Judging will be based on several key factors, said Brew, including the number of nominations and votes an organization receives, the need and justification for the nomination, and how the campaign can positively impact the organization. For more information on Operation Spotlight, visit www.facebook.com/adtegrity

“Essentially, what it boils down to is, is it a good fit for our services as far as having an impact for that organization?” said Brew. “We’re trying to be as open and fluid with the criteria as possible, so when the right things come up, we can jump on it.”

Adtegrity’s ad operations specialist, Andrew Kovatch, floated Operation Spotlight to senior management, who gave the initiative a thumbs-up, said Brew.

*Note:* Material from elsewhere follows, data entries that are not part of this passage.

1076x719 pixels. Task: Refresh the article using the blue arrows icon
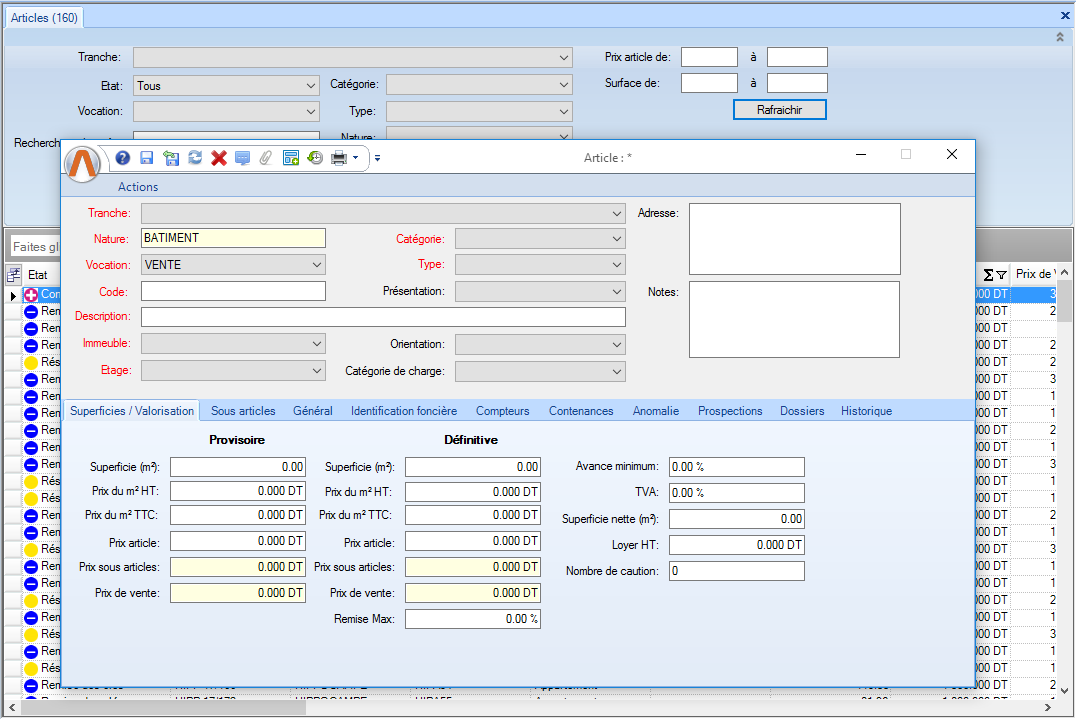(x=195, y=158)
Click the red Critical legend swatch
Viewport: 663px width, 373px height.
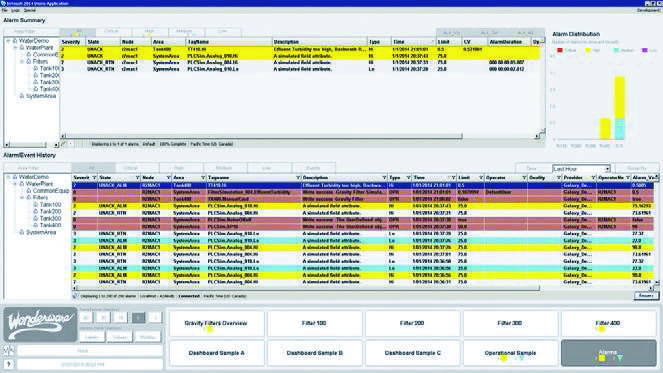tap(560, 50)
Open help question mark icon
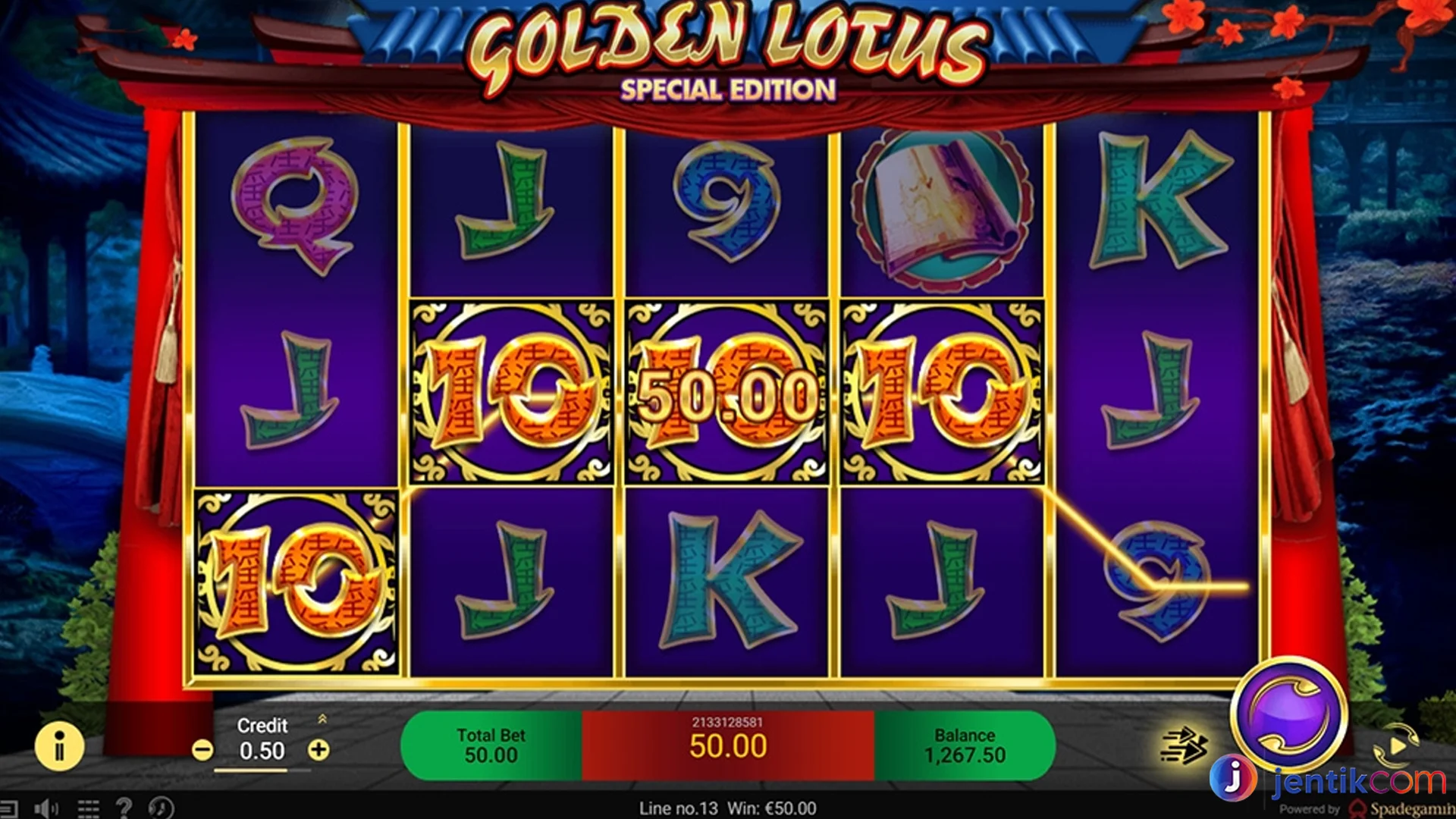 click(124, 808)
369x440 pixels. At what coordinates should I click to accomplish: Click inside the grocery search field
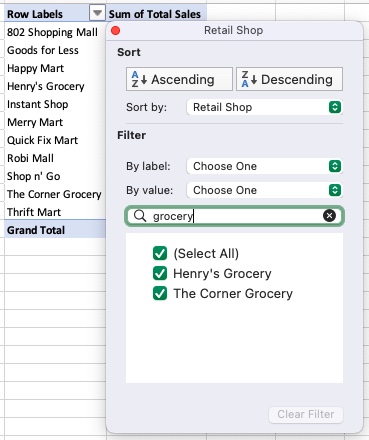[x=235, y=216]
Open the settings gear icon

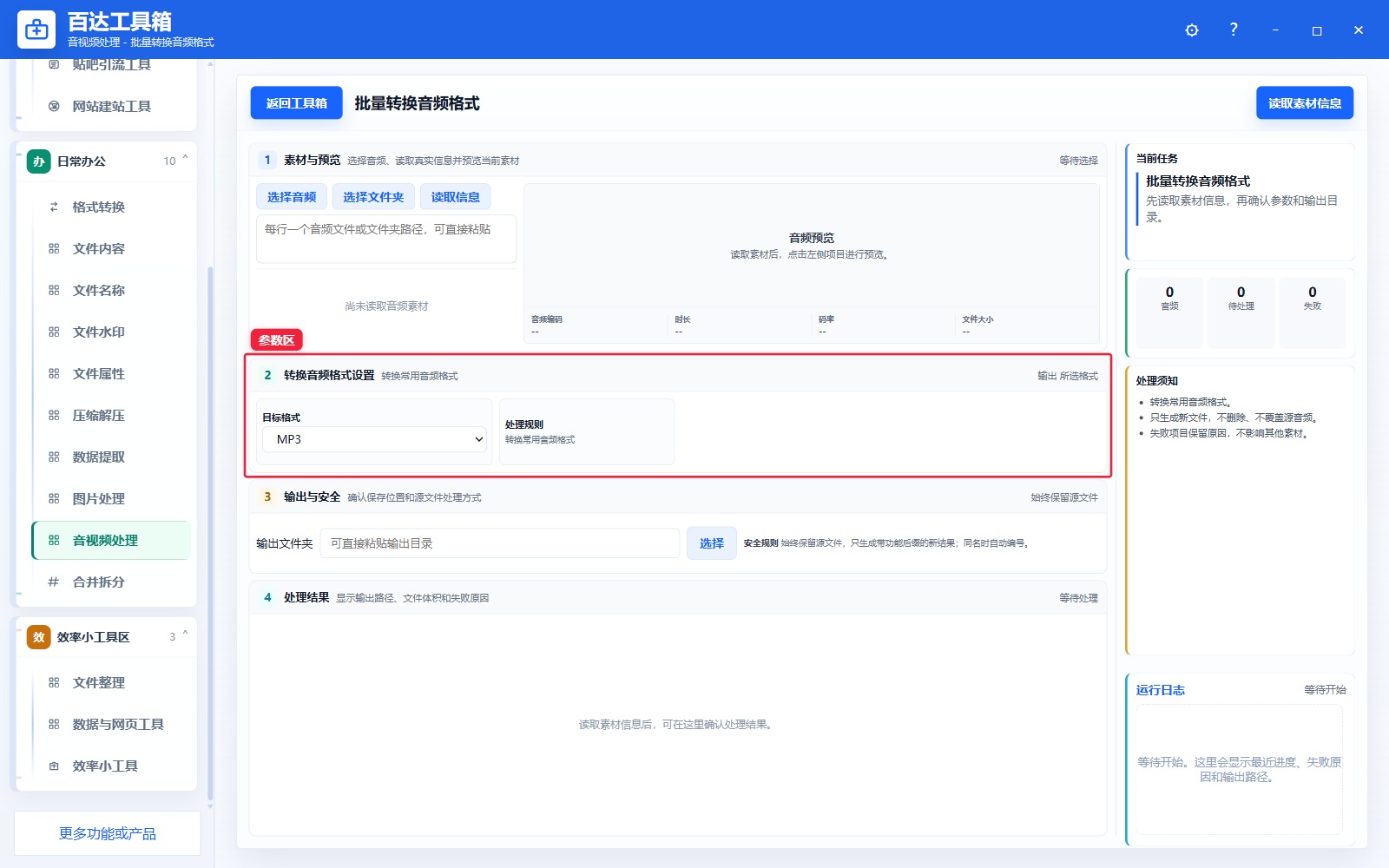1192,30
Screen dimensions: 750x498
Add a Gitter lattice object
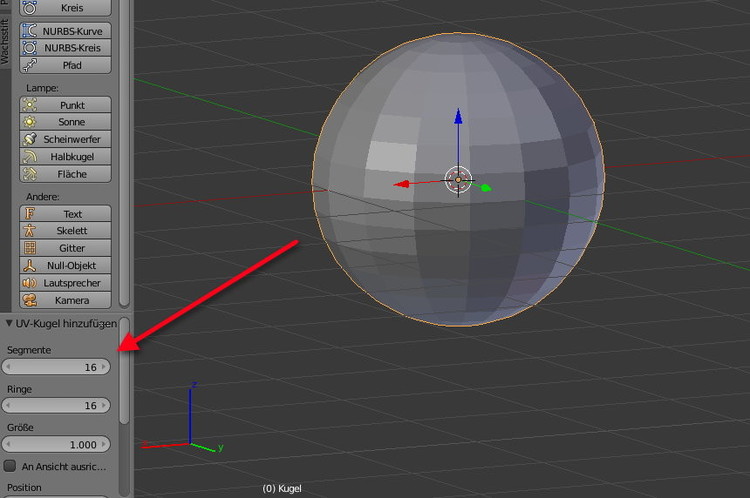point(66,248)
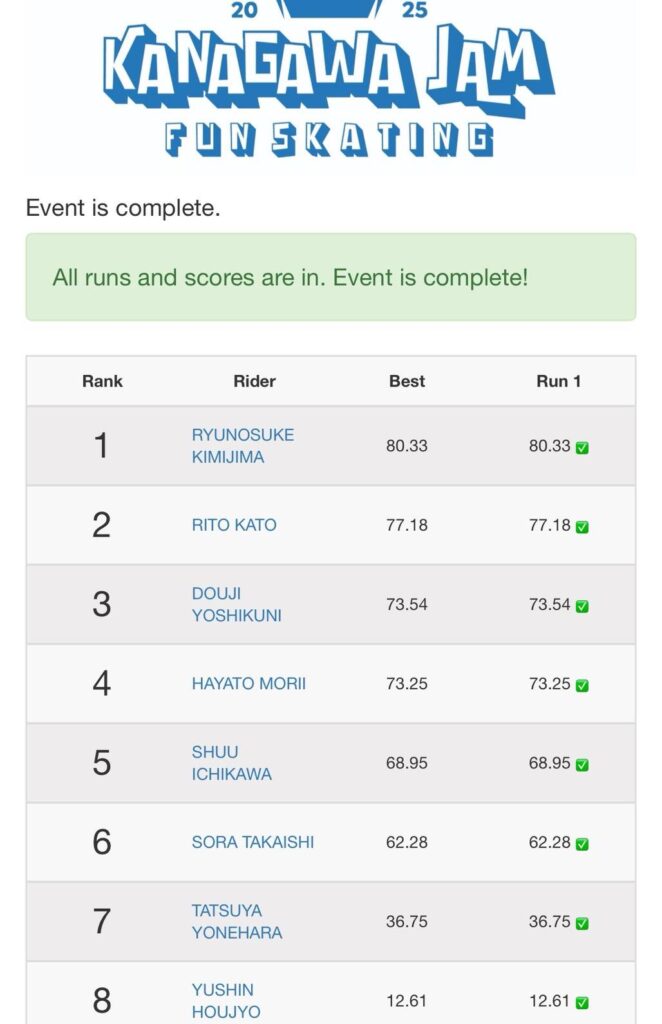The image size is (662, 1024).
Task: Click the Yushin Houjyo rider link
Action: tap(226, 1000)
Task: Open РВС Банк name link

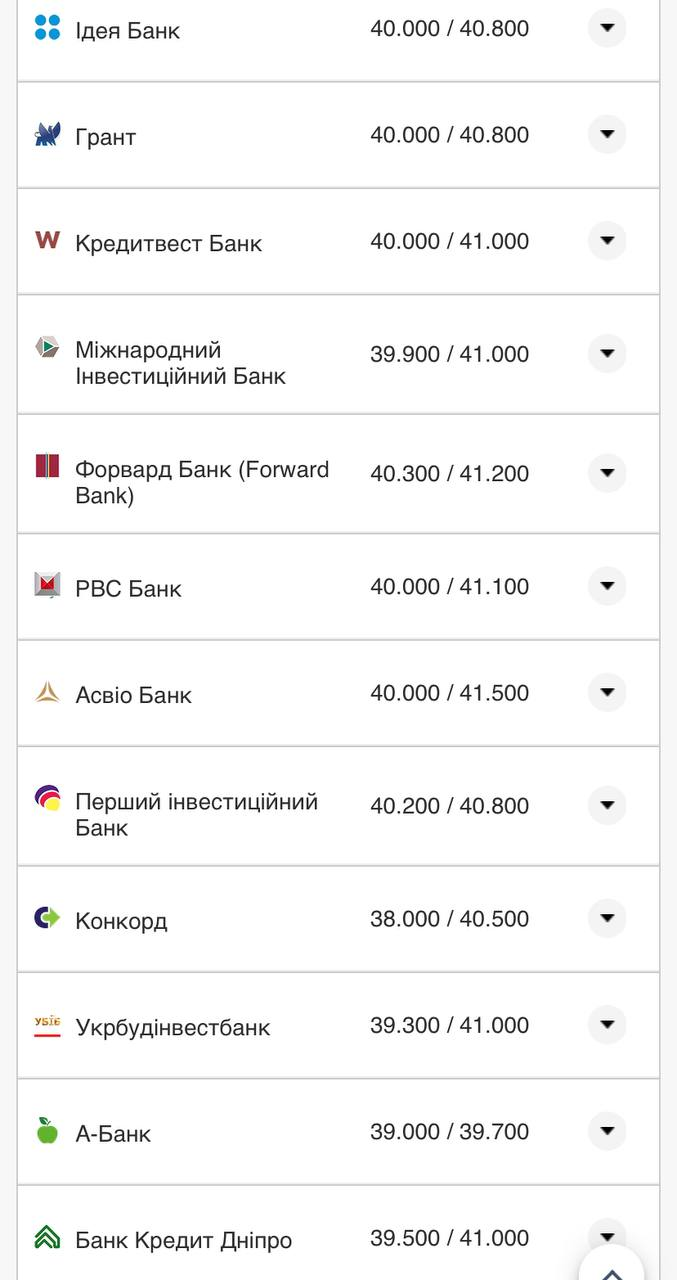Action: 127,588
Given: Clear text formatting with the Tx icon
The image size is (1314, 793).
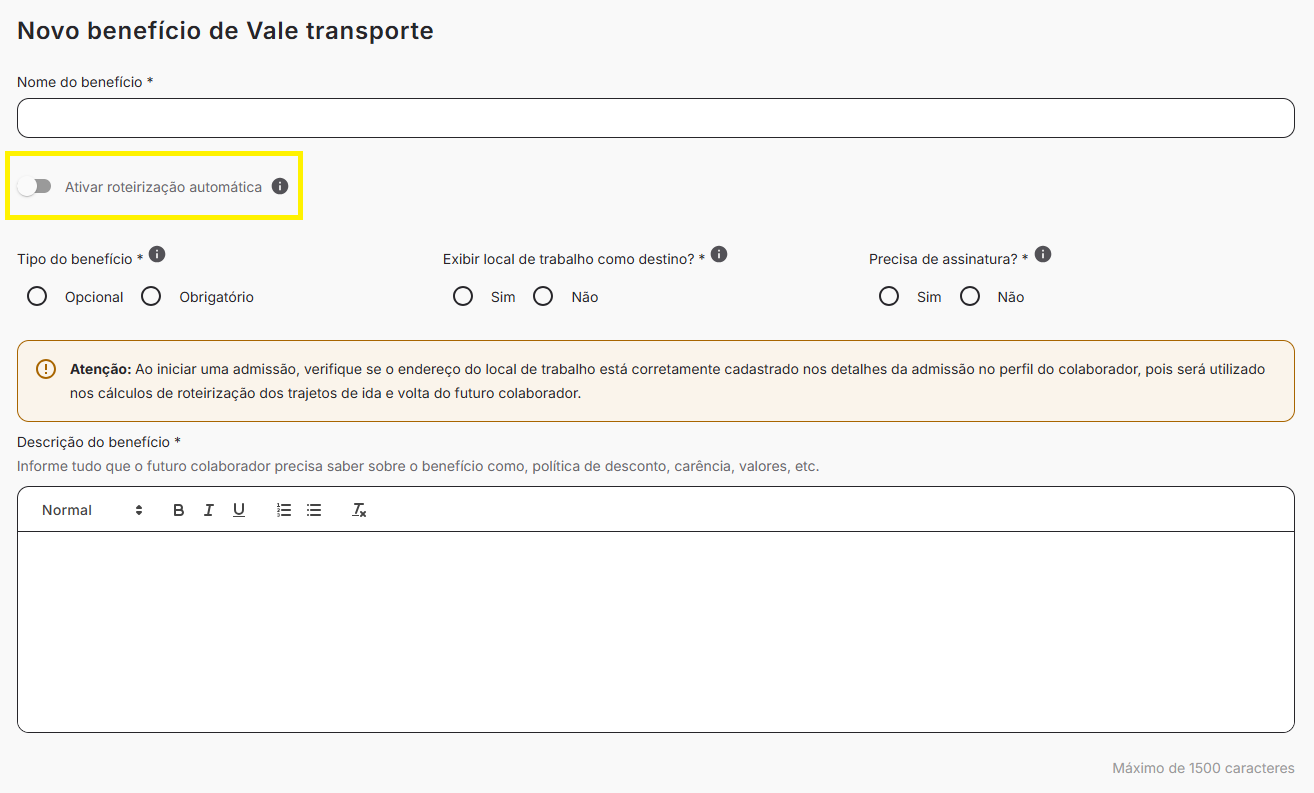Looking at the screenshot, I should tap(359, 510).
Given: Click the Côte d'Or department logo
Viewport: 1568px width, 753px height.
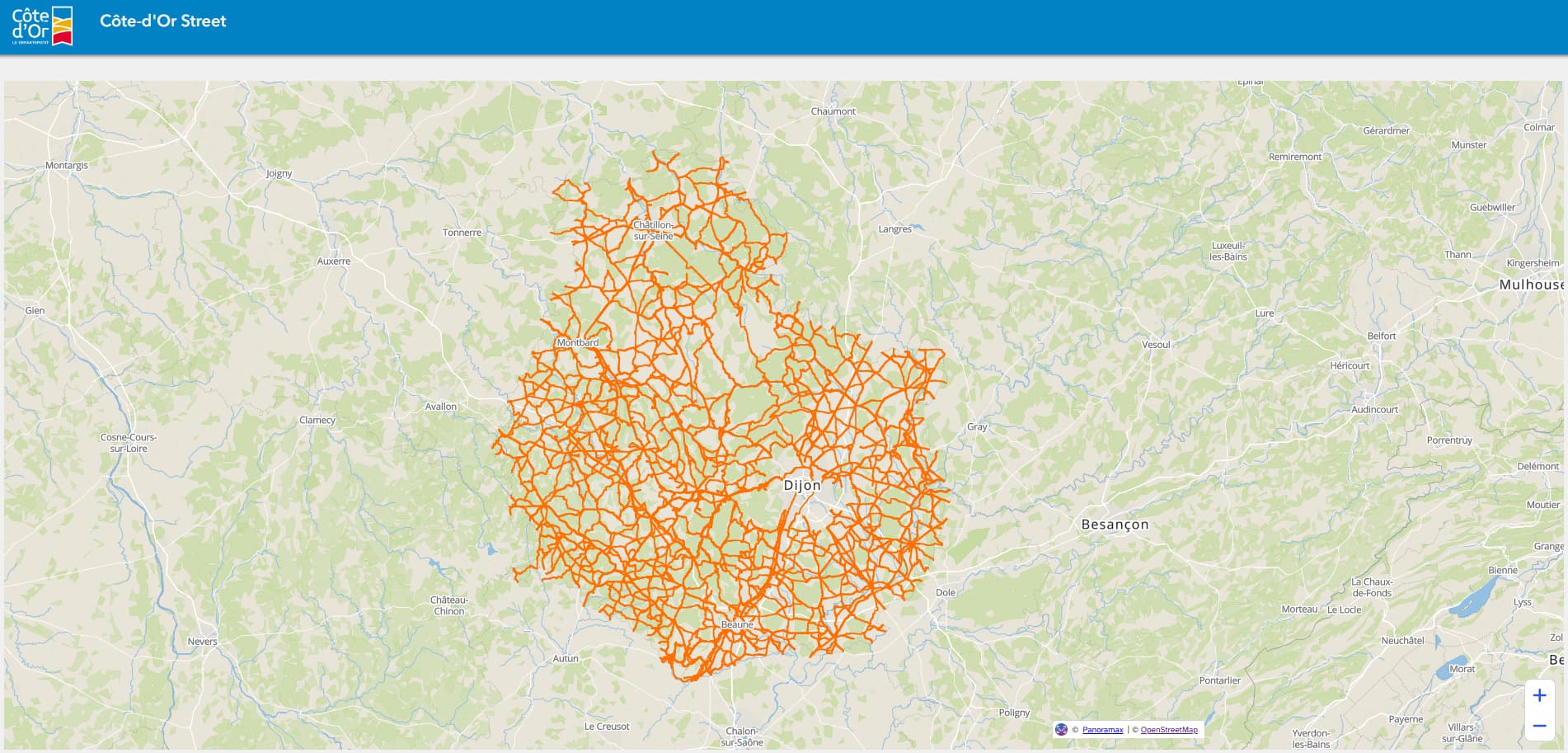Looking at the screenshot, I should tap(42, 26).
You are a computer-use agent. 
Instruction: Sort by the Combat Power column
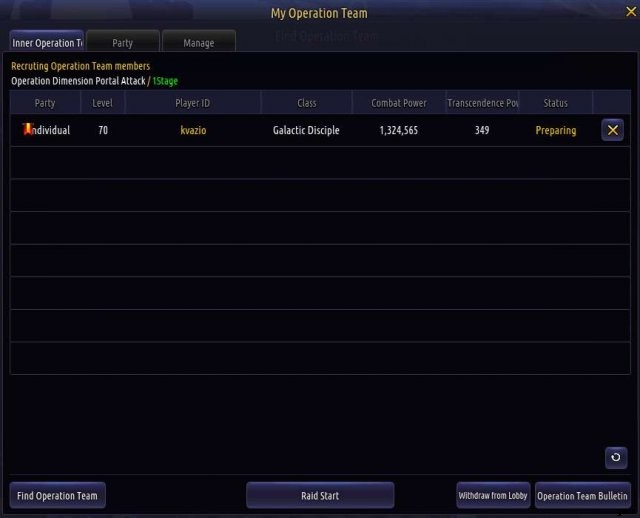(399, 103)
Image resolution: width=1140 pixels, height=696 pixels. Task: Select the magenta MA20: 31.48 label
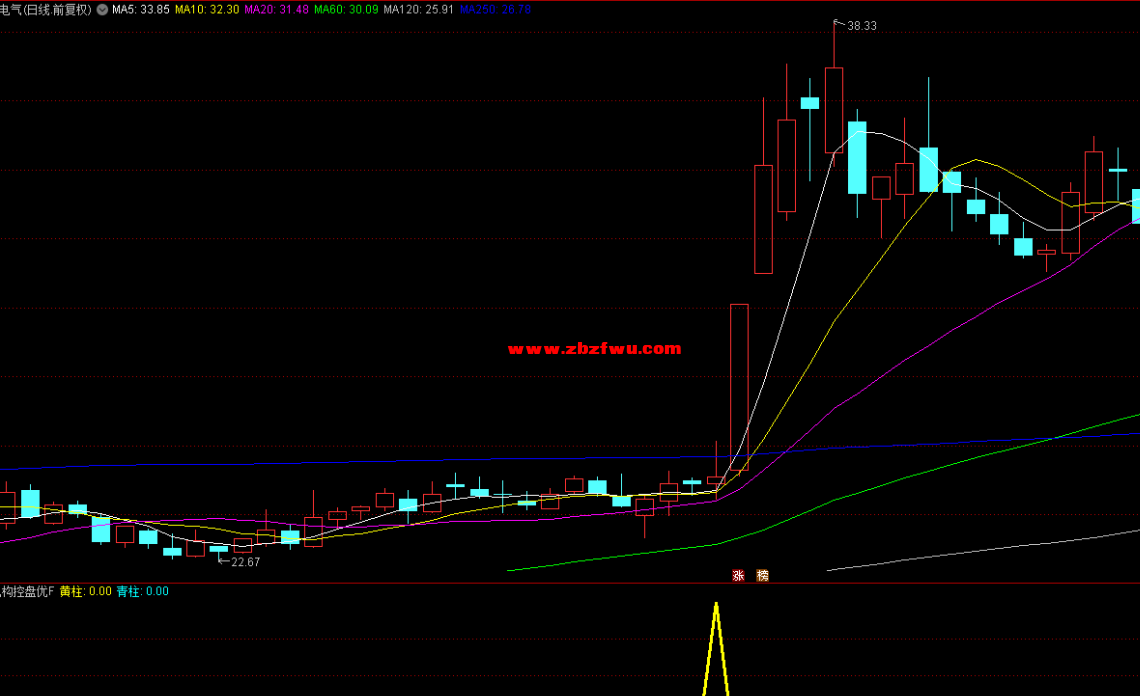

“It’s really not so much we’re trying to make this about being a commercial for Adtegrity; it’s more a way for us to do sort of a corporate philanthropy, but in a more meaningful way that uses the skill set of what we do for clients to have a hopefully larger impact in the community than us just writing a check and sponsoring an event in the community,” said Brew, adding Adtegrity has been in business since 1999.

“It’s more about giving back to the community. We feel this is a great city and we’ve benefited from the excitement and the culture right now, and we want to be a part of it.”

The criteria for businesses and nonprofits to be nominated is based, in part, on how good a job they’ve done earning the community’s respect, said Brew, adding that nonprofit organizations and for-profit businesses will be judged separately.

“We don’t want for-profits and nonprofits competing against each other, so that's why we sort it out,” said Brew. “And we have experience in our business working with for-profits and nonprofits. The thing I really like about this is, the businesses are not nominating themselves. They have to have fans nominating them. What we’re really doing is finding those small businesses where people have good experiences, and these guys deserve a little more promotion.”

And by for-profit businesses, Brew means Operation Spotlight would not focus on large corporations.

“Somebody could nominate Amway, but I don’t think that’s the kind of nomination, not the kind of organization, that needs our help in terms of free advertising,” he said. “The nominations we’re getting are for a children’s boutique or store or a hair salon — small businesses active in the community.

“In some cases, these companies and some of the nonprofits are not even aware they’re nominated,” added Brew. “We make them aware.”

At this point, Brew said Operation Spotlight has no expiration date.

“We’ll keep doing it every quarter until we decide it’s not working,” said Brew. “When we decide it’s not working, we’ll stop spending everybody’s time. We’ll listen to our corporate citizenship.”